Assignment >> Copy every line of the material precisely.

+-------+

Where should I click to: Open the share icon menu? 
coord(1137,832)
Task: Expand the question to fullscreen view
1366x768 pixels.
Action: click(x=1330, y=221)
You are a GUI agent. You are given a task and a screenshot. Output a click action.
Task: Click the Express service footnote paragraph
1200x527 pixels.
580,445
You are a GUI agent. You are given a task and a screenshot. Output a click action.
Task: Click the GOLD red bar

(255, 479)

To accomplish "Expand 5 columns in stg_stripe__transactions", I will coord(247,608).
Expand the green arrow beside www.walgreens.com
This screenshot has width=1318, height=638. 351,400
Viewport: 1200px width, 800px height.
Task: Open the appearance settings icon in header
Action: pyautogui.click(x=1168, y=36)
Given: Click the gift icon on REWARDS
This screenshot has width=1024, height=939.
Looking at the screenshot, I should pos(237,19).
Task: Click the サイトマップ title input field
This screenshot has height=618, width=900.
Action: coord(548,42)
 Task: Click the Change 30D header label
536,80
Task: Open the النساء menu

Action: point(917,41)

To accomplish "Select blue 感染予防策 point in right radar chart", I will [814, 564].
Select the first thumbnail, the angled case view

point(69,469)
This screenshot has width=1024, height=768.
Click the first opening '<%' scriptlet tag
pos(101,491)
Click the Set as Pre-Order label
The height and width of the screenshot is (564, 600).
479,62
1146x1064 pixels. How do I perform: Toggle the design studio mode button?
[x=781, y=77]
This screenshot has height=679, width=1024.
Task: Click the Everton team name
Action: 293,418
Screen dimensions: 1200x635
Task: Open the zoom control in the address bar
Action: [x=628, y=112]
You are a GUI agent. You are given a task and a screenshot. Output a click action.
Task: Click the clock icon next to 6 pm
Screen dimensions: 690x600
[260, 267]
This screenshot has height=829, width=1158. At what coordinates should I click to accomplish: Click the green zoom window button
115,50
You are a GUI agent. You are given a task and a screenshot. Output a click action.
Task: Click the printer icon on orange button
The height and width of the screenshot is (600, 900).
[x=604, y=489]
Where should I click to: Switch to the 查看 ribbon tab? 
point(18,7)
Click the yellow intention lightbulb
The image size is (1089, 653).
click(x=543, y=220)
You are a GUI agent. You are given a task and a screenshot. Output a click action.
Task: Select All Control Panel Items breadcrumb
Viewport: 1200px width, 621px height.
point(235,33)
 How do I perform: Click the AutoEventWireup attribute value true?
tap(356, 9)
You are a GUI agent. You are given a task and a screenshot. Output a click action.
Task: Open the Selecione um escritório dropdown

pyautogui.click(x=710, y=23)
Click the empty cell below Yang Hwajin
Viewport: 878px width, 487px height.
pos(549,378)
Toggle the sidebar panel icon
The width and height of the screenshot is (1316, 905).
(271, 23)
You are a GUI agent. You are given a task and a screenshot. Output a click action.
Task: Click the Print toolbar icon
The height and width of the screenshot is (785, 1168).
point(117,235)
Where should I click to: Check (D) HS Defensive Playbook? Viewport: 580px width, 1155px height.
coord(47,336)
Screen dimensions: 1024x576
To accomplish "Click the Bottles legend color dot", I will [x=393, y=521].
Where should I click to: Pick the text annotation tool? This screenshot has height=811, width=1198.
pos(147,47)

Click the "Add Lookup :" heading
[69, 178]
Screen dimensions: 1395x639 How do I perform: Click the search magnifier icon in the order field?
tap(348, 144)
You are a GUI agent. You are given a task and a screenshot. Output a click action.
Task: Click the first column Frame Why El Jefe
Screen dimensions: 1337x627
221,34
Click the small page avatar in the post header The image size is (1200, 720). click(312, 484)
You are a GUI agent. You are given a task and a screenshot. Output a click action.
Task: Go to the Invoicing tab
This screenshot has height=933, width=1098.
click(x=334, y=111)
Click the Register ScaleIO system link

+-------+

Expected answer >>
Where should I click to: Open the share icon menu? 
coord(1137,832)
Task: Expand the question to fullscreen view
1366x768 pixels.
Action: click(x=1330, y=221)
You are a GUI agent. You are given a task and a screenshot. Output a click action.
Task: Click the Express service footnote paragraph
1200x527 pixels.
580,445
You are a GUI agent. You are given a task and a screenshot. Output a click action.
Task: Click the GOLD red bar

(255, 479)

To accomplish "Expand 5 columns in stg_stripe__transactions", I will coord(247,608).
Expand the green arrow beside www.walgreens.com
This screenshot has width=1318, height=638. 351,400
Viewport: 1200px width, 800px height.
Task: Open the appearance settings icon in header
Action: pyautogui.click(x=1168, y=36)
Given: Click the gift icon on REWARDS
This screenshot has width=1024, height=939.
Looking at the screenshot, I should pos(237,19).
Task: Click the サイトマップ title input field
This screenshot has height=618, width=900.
Action: coord(548,42)
 Task: Click the Change 30D header label
536,80
Task: Open the النساء menu

Action: point(917,41)

To accomplish "Select blue 感染予防策 point in right radar chart", I will [814, 564].
Select the first thumbnail, the angled case view

point(69,469)
This screenshot has width=1024, height=768.
Click the first opening '<%' scriptlet tag
pos(101,491)
Click the Set as Pre-Order label
The height and width of the screenshot is (564, 600).
479,62
1146x1064 pixels. How do I perform: Toggle the design studio mode button?
[x=781, y=77]
This screenshot has height=679, width=1024.
Task: Click the Everton team name
Action: 293,418
Screen dimensions: 1200x635
Task: Open the zoom control in the address bar
Action: [x=628, y=112]
You are a GUI agent. You are given a task and a screenshot. Output a click action.
Task: Click the clock icon next to 6 pm
Screen dimensions: 690x600
[260, 267]
This screenshot has height=829, width=1158. At what coordinates should I click to accomplish: Click the green zoom window button
115,50
You are a GUI agent. You are given a task and a screenshot. Output a click action.
Task: Click the printer icon on orange button
The height and width of the screenshot is (600, 900).
[x=604, y=489]
Where should I click to: Switch to the 查看 ribbon tab? 
point(18,7)
Click the yellow intention lightbulb
The image size is (1089, 653).
click(x=543, y=220)
You are a GUI agent. You are given a task and a screenshot. Output a click action.
Task: Select All Control Panel Items breadcrumb
Viewport: 1200px width, 621px height.
point(235,33)
 How do I perform: Click the AutoEventWireup attribute value true?
tap(356, 9)
You are a GUI agent. You are given a task and a screenshot. Output a click action.
Task: Open the Selecione um escritório dropdown

pyautogui.click(x=710, y=23)
Click the empty cell below Yang Hwajin
Viewport: 878px width, 487px height.
pos(549,378)
Toggle the sidebar panel icon
The width and height of the screenshot is (1316, 905).
(271, 23)
You are a GUI agent. You are given a task and a screenshot. Output a click action.
Task: Click the Print toolbar icon
The height and width of the screenshot is (785, 1168).
point(117,235)
Where should I click to: Check (D) HS Defensive Playbook? Viewport: 580px width, 1155px height.
coord(47,336)
Screen dimensions: 1024x576
To accomplish "Click the Bottles legend color dot", I will [x=393, y=521].
Where should I click to: Pick the text annotation tool? This screenshot has height=811, width=1198.
pos(147,47)

Click the "Add Lookup :" heading
[69, 178]
Screen dimensions: 1395x639 How do I perform: Click the search magnifier icon in the order field?
tap(348, 144)
You are a GUI agent. You are given a task and a screenshot. Output a click action.
Task: Click the first column Frame Why El Jefe
Screen dimensions: 1337x627
221,34
Click the small page avatar in the post header The image size is (1200, 720). click(312, 484)
You are a GUI agent. You are given a task and a screenshot. Output a click action.
Task: Go to the Invoicing tab
This screenshot has height=933, width=1098.
click(x=334, y=111)
Click the Register ScaleIO system link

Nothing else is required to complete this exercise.